Eavesdropgate: forever paranoid Colts still sweep locker room at Gillette for bugs

If the Indianapolis Colts put half as much effort into beating the Patriots as they do worrying about bugs in their locker room they'd be much better of for it.

Just a day after former Colts head coach Tony Dungy told Dan Patrick that he and Peyton Manning used to discuss gameplans out in the hallways of Gillette Stadium over fears the visitors' locker room was bugged, Bob Kravitz, columnist for WHTR and the man who was used like an gold baseball glove to kick off Deflategate way back in January, reported today that the Colts *STILL* sweep the locker room at Gillette for eavesdropping devices.
That must be the reason why the Colts have lost the last three games played at Gillette Stadium by a combined score of 147-53, right?
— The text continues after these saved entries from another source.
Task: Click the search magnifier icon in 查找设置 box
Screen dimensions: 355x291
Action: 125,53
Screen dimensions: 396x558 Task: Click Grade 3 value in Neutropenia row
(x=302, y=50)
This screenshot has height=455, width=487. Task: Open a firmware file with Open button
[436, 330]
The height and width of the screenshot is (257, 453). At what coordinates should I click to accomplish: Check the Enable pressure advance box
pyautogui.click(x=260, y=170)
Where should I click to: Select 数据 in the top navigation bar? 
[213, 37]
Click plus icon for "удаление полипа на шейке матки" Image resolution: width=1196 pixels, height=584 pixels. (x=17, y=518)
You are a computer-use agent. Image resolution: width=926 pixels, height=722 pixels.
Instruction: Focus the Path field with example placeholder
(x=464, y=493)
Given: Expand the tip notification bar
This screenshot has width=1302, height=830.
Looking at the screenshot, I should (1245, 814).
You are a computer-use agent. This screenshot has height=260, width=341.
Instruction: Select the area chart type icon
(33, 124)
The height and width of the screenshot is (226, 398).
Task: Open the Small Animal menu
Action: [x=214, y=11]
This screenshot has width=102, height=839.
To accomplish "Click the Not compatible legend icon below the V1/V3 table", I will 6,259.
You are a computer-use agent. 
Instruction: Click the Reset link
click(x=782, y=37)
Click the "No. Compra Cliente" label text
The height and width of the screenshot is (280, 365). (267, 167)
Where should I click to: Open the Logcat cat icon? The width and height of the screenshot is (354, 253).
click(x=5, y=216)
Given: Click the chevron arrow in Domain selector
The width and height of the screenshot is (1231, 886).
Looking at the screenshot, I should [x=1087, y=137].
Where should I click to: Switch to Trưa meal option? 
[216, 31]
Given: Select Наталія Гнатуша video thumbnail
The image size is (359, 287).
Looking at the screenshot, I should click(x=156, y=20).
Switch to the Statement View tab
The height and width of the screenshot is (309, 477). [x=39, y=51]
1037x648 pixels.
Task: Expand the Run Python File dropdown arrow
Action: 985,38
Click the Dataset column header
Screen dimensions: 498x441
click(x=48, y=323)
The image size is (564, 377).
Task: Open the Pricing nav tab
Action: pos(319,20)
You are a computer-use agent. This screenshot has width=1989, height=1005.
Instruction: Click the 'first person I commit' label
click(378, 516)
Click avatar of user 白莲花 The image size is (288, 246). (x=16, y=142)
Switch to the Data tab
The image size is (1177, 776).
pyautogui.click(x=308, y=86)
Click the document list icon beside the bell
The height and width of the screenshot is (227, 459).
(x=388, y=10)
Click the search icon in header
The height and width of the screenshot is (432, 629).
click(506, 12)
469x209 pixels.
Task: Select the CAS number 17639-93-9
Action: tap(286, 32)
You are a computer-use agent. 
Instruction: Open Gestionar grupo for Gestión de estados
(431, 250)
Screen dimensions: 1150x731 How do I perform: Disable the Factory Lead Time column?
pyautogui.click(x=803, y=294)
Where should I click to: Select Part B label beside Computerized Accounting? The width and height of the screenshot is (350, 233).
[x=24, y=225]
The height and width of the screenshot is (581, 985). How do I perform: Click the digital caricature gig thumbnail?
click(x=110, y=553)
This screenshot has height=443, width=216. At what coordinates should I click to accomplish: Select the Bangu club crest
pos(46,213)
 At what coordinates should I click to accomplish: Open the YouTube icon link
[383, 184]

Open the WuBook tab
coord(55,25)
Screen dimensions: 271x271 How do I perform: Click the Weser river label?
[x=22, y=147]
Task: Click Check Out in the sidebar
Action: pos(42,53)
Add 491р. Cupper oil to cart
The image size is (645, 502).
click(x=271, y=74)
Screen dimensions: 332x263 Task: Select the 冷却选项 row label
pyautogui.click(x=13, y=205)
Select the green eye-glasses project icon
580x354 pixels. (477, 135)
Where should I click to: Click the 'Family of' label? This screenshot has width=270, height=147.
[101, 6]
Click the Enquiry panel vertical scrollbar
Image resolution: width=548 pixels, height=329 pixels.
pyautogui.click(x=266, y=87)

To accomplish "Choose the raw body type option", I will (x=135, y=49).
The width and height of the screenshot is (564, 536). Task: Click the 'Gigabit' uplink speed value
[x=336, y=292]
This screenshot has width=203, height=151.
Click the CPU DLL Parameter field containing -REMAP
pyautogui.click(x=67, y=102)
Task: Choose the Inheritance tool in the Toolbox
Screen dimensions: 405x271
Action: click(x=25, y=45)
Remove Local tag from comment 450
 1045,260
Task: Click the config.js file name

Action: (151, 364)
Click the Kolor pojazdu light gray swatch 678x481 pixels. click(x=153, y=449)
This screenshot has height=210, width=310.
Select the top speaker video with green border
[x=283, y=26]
On the same hand, did Bill Belichick and Ernie Adams have Lucas Oil Stadium bugged back in November when Jonas Gray steamrolled the hapless Colts defense for a thousand yards in a 42-20 blowout win?

While the Colts are busy worrying about Cold War tactics on the part of the Pats, the Pats themselves are busy gashing the Colts for a million yards of offense while picking off Luck a dozen times. It also reinforces the notion that the Patriots are masterminds of mastering your mind. The homefield advantage goes way beyond the 68K that pack Gillette every home game. No, it extends to the shadowy figures operating behind the scenes in the depths of the stadium, to the hotdog vendor who's charting your every move in between selling his goods, to the security official keeping an eye on your star player hobbling through the locker room and then buzzing Belichick's red phone at his desk.

But keep checking those ceiling tiles and lockers, Indy! Oh look, Legarrette Blount just punched in another touchdown.